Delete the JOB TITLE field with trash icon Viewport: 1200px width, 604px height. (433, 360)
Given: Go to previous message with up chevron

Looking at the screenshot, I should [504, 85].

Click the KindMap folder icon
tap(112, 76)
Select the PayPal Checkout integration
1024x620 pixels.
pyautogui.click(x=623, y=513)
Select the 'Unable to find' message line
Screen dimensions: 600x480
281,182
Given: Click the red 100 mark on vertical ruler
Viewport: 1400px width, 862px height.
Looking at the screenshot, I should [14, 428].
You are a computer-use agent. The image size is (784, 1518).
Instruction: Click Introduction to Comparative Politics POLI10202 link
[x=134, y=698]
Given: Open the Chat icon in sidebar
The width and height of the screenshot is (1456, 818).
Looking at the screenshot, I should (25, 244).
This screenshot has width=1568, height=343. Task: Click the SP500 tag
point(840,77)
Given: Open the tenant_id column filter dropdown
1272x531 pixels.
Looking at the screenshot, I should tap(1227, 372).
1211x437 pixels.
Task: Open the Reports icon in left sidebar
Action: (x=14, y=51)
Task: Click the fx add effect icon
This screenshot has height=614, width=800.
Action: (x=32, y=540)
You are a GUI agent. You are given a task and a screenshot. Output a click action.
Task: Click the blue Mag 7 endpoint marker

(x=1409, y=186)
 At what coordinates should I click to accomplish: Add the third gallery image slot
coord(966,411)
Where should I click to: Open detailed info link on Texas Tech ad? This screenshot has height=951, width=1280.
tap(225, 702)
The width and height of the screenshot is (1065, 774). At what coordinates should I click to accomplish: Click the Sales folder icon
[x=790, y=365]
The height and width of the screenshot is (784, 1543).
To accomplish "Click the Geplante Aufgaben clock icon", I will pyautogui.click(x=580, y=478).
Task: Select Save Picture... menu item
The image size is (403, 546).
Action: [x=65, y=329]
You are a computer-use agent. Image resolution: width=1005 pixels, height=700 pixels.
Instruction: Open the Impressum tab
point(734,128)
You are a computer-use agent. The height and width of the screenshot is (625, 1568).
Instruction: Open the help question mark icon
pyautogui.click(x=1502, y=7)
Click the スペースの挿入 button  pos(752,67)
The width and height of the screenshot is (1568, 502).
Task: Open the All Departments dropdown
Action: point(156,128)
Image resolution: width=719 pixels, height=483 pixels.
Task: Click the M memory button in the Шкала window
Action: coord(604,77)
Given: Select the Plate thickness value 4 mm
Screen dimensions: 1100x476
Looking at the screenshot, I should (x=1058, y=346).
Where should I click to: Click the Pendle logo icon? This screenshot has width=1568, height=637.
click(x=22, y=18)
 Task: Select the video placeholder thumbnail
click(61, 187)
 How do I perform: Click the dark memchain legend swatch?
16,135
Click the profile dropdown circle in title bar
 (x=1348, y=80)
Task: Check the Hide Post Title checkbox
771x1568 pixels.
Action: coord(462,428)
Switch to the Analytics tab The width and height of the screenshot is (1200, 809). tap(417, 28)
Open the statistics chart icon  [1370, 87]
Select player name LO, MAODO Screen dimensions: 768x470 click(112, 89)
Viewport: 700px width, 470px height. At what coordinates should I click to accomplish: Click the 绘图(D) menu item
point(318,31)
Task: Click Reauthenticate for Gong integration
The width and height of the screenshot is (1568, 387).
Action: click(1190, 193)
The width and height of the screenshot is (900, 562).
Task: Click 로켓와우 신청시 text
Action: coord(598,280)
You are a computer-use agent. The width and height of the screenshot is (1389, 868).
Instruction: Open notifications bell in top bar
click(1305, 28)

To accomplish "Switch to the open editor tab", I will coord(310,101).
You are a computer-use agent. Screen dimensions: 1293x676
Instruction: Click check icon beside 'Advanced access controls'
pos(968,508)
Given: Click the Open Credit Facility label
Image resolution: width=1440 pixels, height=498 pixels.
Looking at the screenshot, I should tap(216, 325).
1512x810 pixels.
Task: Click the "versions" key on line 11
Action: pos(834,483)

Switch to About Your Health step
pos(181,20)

• **Challenge**: Replace "Instruction" with "Command" throughout the items above and leave everything else unchanged.

• **Solution for this exercise**:
Delete the JOB TITLE field with trash icon Viewport: 1200px width, 604px height. (433, 360)
Given: Go to previous message with up chevron

Looking at the screenshot, I should [504, 85].

Click the KindMap folder icon
tap(112, 76)
Select the PayPal Checkout integration
1024x620 pixels.
pyautogui.click(x=623, y=513)
Select the 'Unable to find' message line
Screen dimensions: 600x480
281,182
Given: Click the red 100 mark on vertical ruler
Viewport: 1400px width, 862px height.
Looking at the screenshot, I should [14, 428].
You are a computer-use agent. The image size is (784, 1518).
Command: Click Introduction to Comparative Politics POLI10202 link
[x=134, y=698]
Given: Open the Chat icon in sidebar
The width and height of the screenshot is (1456, 818).
Looking at the screenshot, I should (25, 244).
This screenshot has width=1568, height=343. Task: Click the SP500 tag
point(840,77)
Given: Open the tenant_id column filter dropdown
1272x531 pixels.
Looking at the screenshot, I should tap(1227, 372).
1211x437 pixels.
Task: Open the Reports icon in left sidebar
Action: (x=14, y=51)
Task: Click the fx add effect icon
This screenshot has height=614, width=800.
Action: (x=32, y=540)
You are a GUI agent. You are given a task and a screenshot. Output a click action.
Task: Click the blue Mag 7 endpoint marker

(x=1409, y=186)
 At what coordinates should I click to accomplish: Add the third gallery image slot
coord(966,411)
Where should I click to: Open detailed info link on Texas Tech ad? This screenshot has height=951, width=1280.
tap(225, 702)
The width and height of the screenshot is (1065, 774). At what coordinates should I click to accomplish: Click the Sales folder icon
[x=790, y=365]
The height and width of the screenshot is (784, 1543).
To accomplish "Click the Geplante Aufgaben clock icon", I will pyautogui.click(x=580, y=478).
Task: Select Save Picture... menu item
The image size is (403, 546).
Action: [x=65, y=329]
You are a computer-use agent. Image resolution: width=1005 pixels, height=700 pixels.
Command: Open the Impressum tab
point(734,128)
You are a computer-use agent. The height and width of the screenshot is (625, 1568).
Command: Open the help question mark icon
pyautogui.click(x=1502, y=7)
Click the スペースの挿入 button  pos(752,67)
The width and height of the screenshot is (1568, 502).
Task: Open the All Departments dropdown
Action: point(156,128)
Image resolution: width=719 pixels, height=483 pixels.
Task: Click the M memory button in the Шкала window
Action: coord(604,77)
Given: Select the Plate thickness value 4 mm
Screen dimensions: 1100x476
Looking at the screenshot, I should (x=1058, y=346).
Where should I click to: Click the Pendle logo icon? This screenshot has width=1568, height=637.
click(x=22, y=18)
 Task: Select the video placeholder thumbnail
click(61, 187)
 How do I perform: Click the dark memchain legend swatch?
16,135
Click the profile dropdown circle in title bar
 (x=1348, y=80)
Task: Check the Hide Post Title checkbox
771x1568 pixels.
Action: coord(462,428)
Switch to the Analytics tab The width and height of the screenshot is (1200, 809). tap(417, 28)
Open the statistics chart icon  [1370, 87]
Select player name LO, MAODO Screen dimensions: 768x470 click(112, 89)
Viewport: 700px width, 470px height. At what coordinates should I click to accomplish: Click the 绘图(D) menu item
point(318,31)
Task: Click Reauthenticate for Gong integration
The width and height of the screenshot is (1568, 387).
Action: click(1190, 193)
The width and height of the screenshot is (900, 562).
Task: Click 로켓와우 신청시 text
Action: coord(598,280)
You are a computer-use agent. The width and height of the screenshot is (1389, 868).
Command: Open notifications bell in top bar
click(1305, 28)

To accomplish "Switch to the open editor tab", I will coord(310,101).
You are a computer-use agent. Screen dimensions: 1293x676
Command: Click check icon beside 'Advanced access controls'
pos(968,508)
Given: Click the Open Credit Facility label
Image resolution: width=1440 pixels, height=498 pixels.
Looking at the screenshot, I should tap(216, 325).
1512x810 pixels.
Task: Click the "versions" key on line 11
Action: pos(834,483)

Switch to About Your Health step
pos(181,20)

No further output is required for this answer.